と言うかアレかな? アイシアの外見もゲームの世界観も西洋風だからそう言うものなのかな? 遺伝レベルでベースが違う、そう言うことなのかな? そう思うと前世で生粋の日本人だった己に同情して涙交じりに思わず呟いてしまった。
「はあ、……欧米か。しょぼんちょ」
「お嬢様? どっ、どうされたのですか!? 涙など流されて、またしてもあのクソ王子に何か不埒なことをされたのですか!?」
そう私が呟くと王宮について来てくれたメイドが血相を変えて私に問いかけてくる。雇い主の娘に対してこれでもかと力一杯に肩を揺すってくるのだ。
実はフランクが私への仕打ちの数々を自らの口で私の父と彼の父親、つまり国王陛下に自白してしまったのだ。彼が言うには「自分なりのケジメ」だそうで、フランクは融通が効かない性格だったのだ。
そしてその話をウチのメイドが聞き耳を立てており、私はこんな風に常に心配をされることになった。それでも一介のメイドが国家の王族に向かって「クソ王子」は無いでしょうに。
まあ、私はアイシアが作り上げた上辺もあってメイド受けはとても良い。フランクの言う通り、本当に裏で聖女と呼ばれていたらしくメイドからは嫌われていない。寧ろとっても可愛がって貰ってます。
いや、表現が間違っているかな?
正確には遊ばれてます。
ブラトニー公爵家のメイドたちは私をアイドルか何かかと勘違いしているようで、とにかくスキンシップを図って来ようとする。入浴すれば全員が私の世話につきっきりになって、就寝となれば私が吐息を立てるまでベッドを取り囲んで凝視してくる。
怖いわ!!
アンタらはストーカーか何かですか!? どうして雇い主の父や母を差し置いて私のお世話に命をかけようとするの!? 朝食も私だけ大盛りにせんで良いわ!! 太っちゃうから止めて下さい!!
と心の中だけで盛大にボヤいてみる。と言うのも父であるブラトニー公爵の教えがあるからで、私はメイドや執事に建前を貫こうとしている訳だ。父は素晴らしい人物でこの国の政治の中枢を一手に担う大人物。
私も本心から尊敬しているし、ゲームの世界でも割と好きなキャラクターだったからその考え方をすんなりと受け止めることが出来た。屋敷の人間全員が父を尊敬しており、真なる忠誠を誓っている。

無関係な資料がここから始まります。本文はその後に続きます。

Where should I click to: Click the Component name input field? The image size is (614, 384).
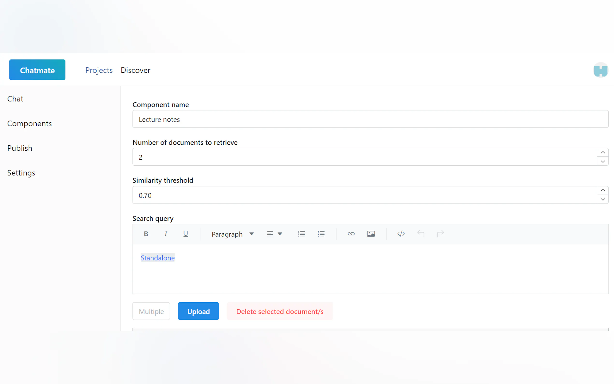[x=370, y=119]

であれば娘の私も見習おうとしているわけで、私は必死になってメイドたちと距離を置く。それでもメイドらは必死になって抵抗を続けて私に擦り寄ってくるのだ。
こう言う時こそ主人の言うことに従ってよ、とつい本音で愚痴を溢すもメイドから「無給で良いのでお嬢様のお側に!!」とか土下座されたから私は口から霊体的な何かを吐き出しながら本音を押し殺すことにした。

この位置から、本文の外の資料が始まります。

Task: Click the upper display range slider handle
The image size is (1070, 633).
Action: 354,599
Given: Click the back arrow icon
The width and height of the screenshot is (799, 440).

その傍らで父が腕を組んで「ウンウン、ウチにアイシアは可愛いからねー」と言うものだからタチが悪い。
とまあ、これまでの経緯はこれくらいで良いとして、まずは王宮に呼ばれた要件を済ませなくてはと思い、私は顔を上げて目的の場所に視線を戻した。その場所とは謁見の間だ。
つまり私は国王に呼ばれて王宮に来た訳だ。
10歳の少女が国王と顔を合わせる、これはもの凄い事件なのだ。国王はとにかく公務で多忙、そんな中で如何に公爵家の令嬢とて謁見などできる筈はない。更に言えば私は第一王子のフランクとの婚約を破棄したのだから客観的に考えても異例と言える。

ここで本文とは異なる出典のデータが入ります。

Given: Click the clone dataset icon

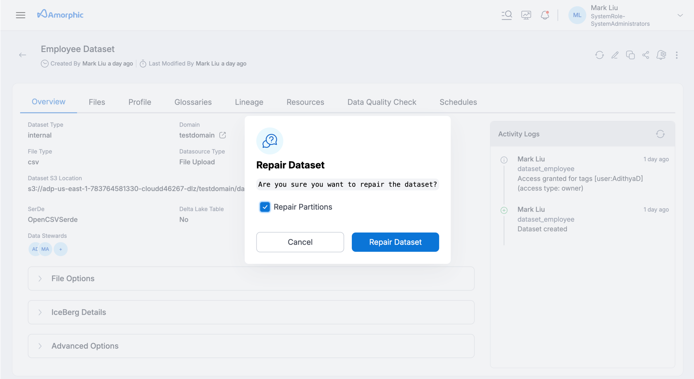Looking at the screenshot, I should (630, 55).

当然周囲は驚き、聖女と言う私の上辺もあって一つの噂は走る。
まさか国王は10歳の少女をご子息から寝とって後妻に!? 5歳じゃなくて10歳なのに!?
「アホらし」
「お嬢様、どうなさったのですか?」
私は脳裏に浮かんだ噂話をヤレヤレと言ったジェスチャーをしながら一蹴した。するとそんな私を心配してメイドが心配そうに顔を覗き込んでくる。私は彼女に「なんでも無いわ」と返した。
そんなやり取りをしていると私は謁見の間に到着しており、ドアの前に待機していた騎士によって部屋の中へと招かれた。部屋の中は国王の権威を象徴するような豪華さと煌びやかさで充満しており、私は文字通りに魅入ってしまった。
そして部屋の奥には中年の男性が椅子に腰をかけている。言わずもがな、国王陛下その人だ。フランクの父にしてこの国の最高権力者、私の父とは盟友と言う立場の人が威厳を撒き散らして佇んでいた。